Page 123 of Death Valley

Five feet from the burning cabin.

Three feet.

Two.

Adam feints to the side, trying to circle around me, to find a gap in our defense. I anticipate the move, cutting him off, my burning timber catching him across the chest. His clothing ignites again, flames spreading across his torso with unnatural speed.

A shriek of agony tears from his throat as he claws at the burning fabric, at his own searing flesh. The sound is hardly human anymore—a high, keening wail that resonates in my bones.

“Now!” I shout to Aubrey. Together, we lunge forward, our burning weapons connecting simultaneously with Adam’s chest, driving him backward with combined force.

He stumbles, arms windmilling as he fights to keep his balance. One more step back—directly into the heart of the cabin’s burning remains. The flames leap to welcome him, engulfing his form in a searing embrace.

Adam’s scream rises to an impossible pitch as the fire consumes him—not just his clothing, not just his flesh, but the very hunger that animated him. His struggles become frenzied, inhuman, his transformed body thrashing against the inevitable.

Then, suddenly, he goes still—a blackened silhouette against the raging inferno, arms outstretched as if in final supplication. Then, finally, he crumbles from his eerie pose, collapsing into the heart of the fire, ash mixing with ash, returning to the mountains that created him.

I turn to Aubrey, relief flooding through me.

“We did it,” I breathe. “It’s done.”

But as I reach for her, the ground beneath our feet shifts violently. The intense heat from the fire has destabilized the snow pack, triggering an avalanche on the slope above us.

“Oh, fuck. Run!” I shout, grabbing her arm and pulling her parallel to the slope.

We sprint away from the burning cabin, snow cascading down toward us in an unstoppable wave. The roar is deafening, like a freight train bearing down upon us. I pull Aubrey alongside me, both of us struggling through knee-deep snow toward the tree line.

I risk a glance and see a wall of white bearing down, gaining on us with terrifying speed.

We won’t make it.

Aubrey stumbles, her exhaustion from the fight finally catching up to her. I grab her arm, trying to haul her forward, but the delay costs us precious seconds. The leading edge of the avalanche is almost upon us.

“Go!” she shouts, pushing me away. “Jensen, run!”

Instead, I shove her toward a massive pine tree just ahead. “Climb!” I order, giving her one final push before turning to face the wave of snow, as if my body alone could somehow shield her from nature’s fury.

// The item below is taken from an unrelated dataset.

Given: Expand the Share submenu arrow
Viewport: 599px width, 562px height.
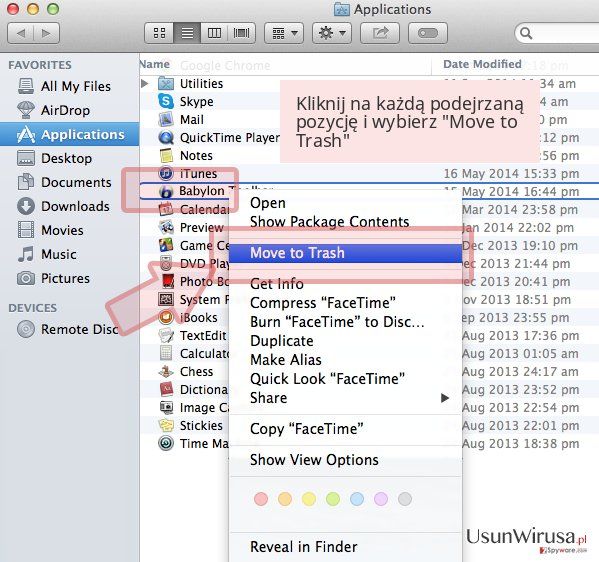Looking at the screenshot, I should pos(444,398).
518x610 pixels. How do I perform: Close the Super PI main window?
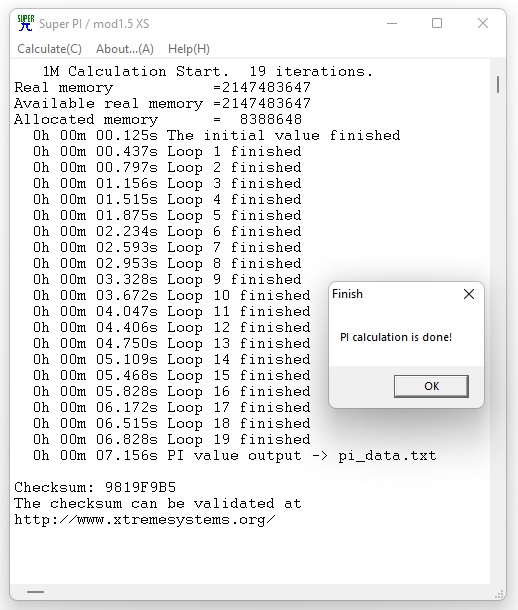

The avalanche hits me first, the force of it sending me tumbling. I manage to grab the trunk of the pine, anchoring myself as the snow rushes past. But Aubrey isn’t as lucky. Though she’d reached the lower branches, the sheer power of the snow tears her away before she can climb higher.

“Aubrey!” I scream, helpless as she’s swept away in a churning mass of white.

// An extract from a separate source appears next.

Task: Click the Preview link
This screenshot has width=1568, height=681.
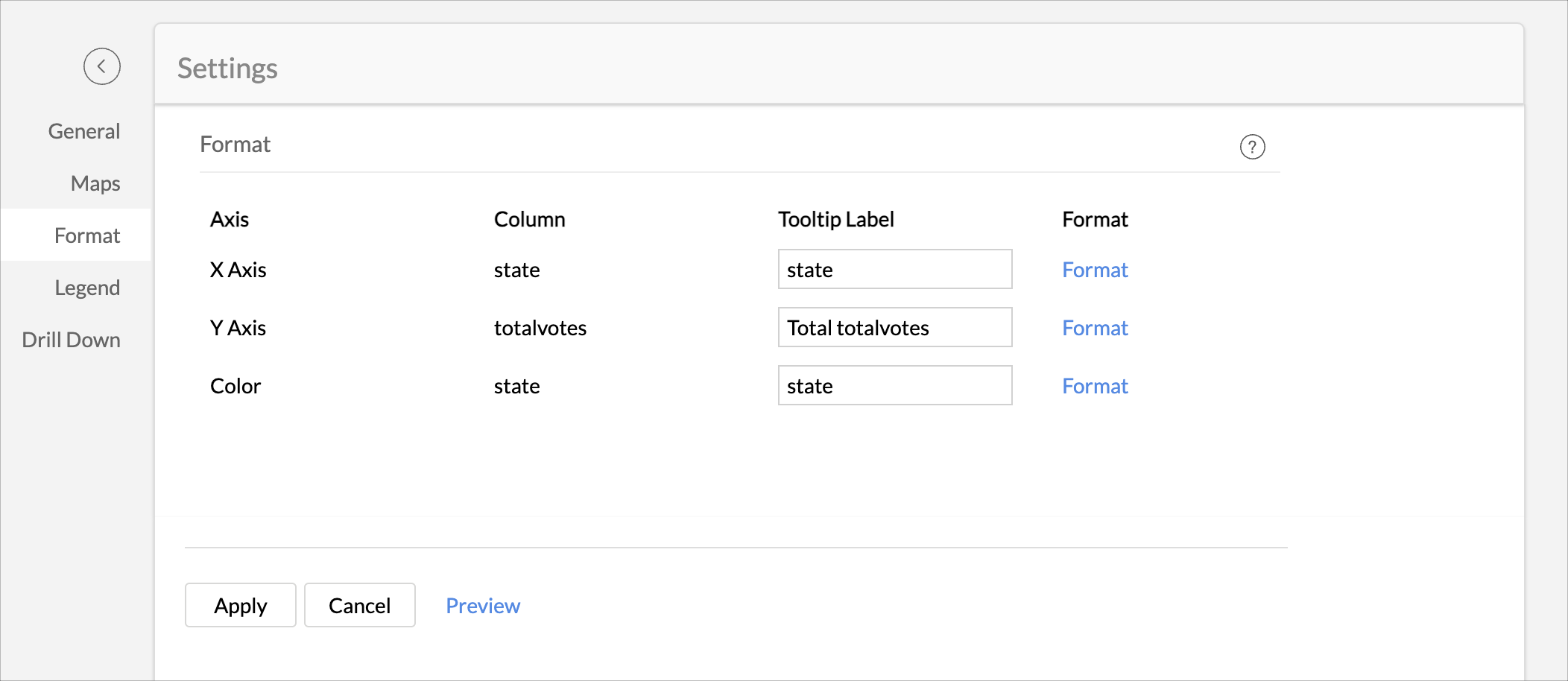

When the initial surge passes, leaving me half-buried but alive, I tear myself free and stagger in the direction I last saw her. The landscape is transformed, smoothed into alien contours by the avalanche’s passage. Even the cabin is gone.

“Aubrey!” I call again, desperation mounting as silence answers me. I search frantically, looking for any sign of her. A dash of color against the white catches my eye—the edge of her black jacket, barely visible beneath a mound of snow. I dig with bare hands, ignoring the pain as ice crystals tear at my skin.

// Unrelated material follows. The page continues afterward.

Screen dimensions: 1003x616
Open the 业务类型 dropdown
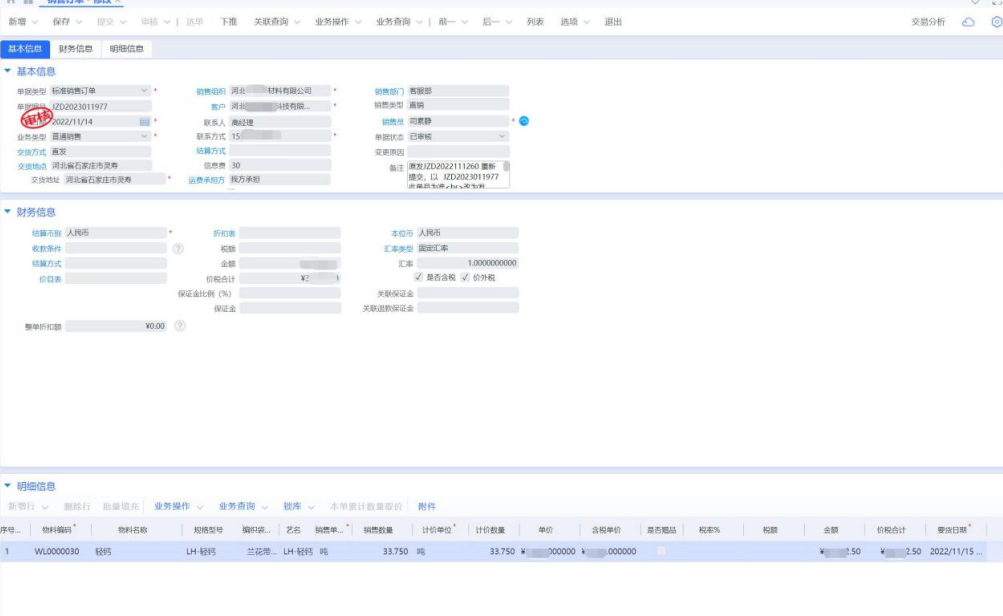point(144,136)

She’s unconscious when I uncover her, blood streaming from a gash on her temple. Her chest rises and falls with shallow breaths, but her skin is already taking on a bluish tinge from cold and lack of oxygen.

“Stay with me,” I murmur, gathering her limp form in my arms. “Don’t you dare die on me, Aubrey Wells.”

I can only hope she’s still good at taking orders.

37

AUBREY

I’m dreaming.

In my dream I’m with Lainey, my mother, and my dad. It is the year before my mother died, the last family vacation we took. We drove to Santa Cruz for the first and last time. Lainey and I were so excited about the idea of the boardwalk and the pier, the amusement park rides and the cotton candy. I had just seenThe Lost Boyson TV the week before and I was hoping I might run into some punky vampires, too.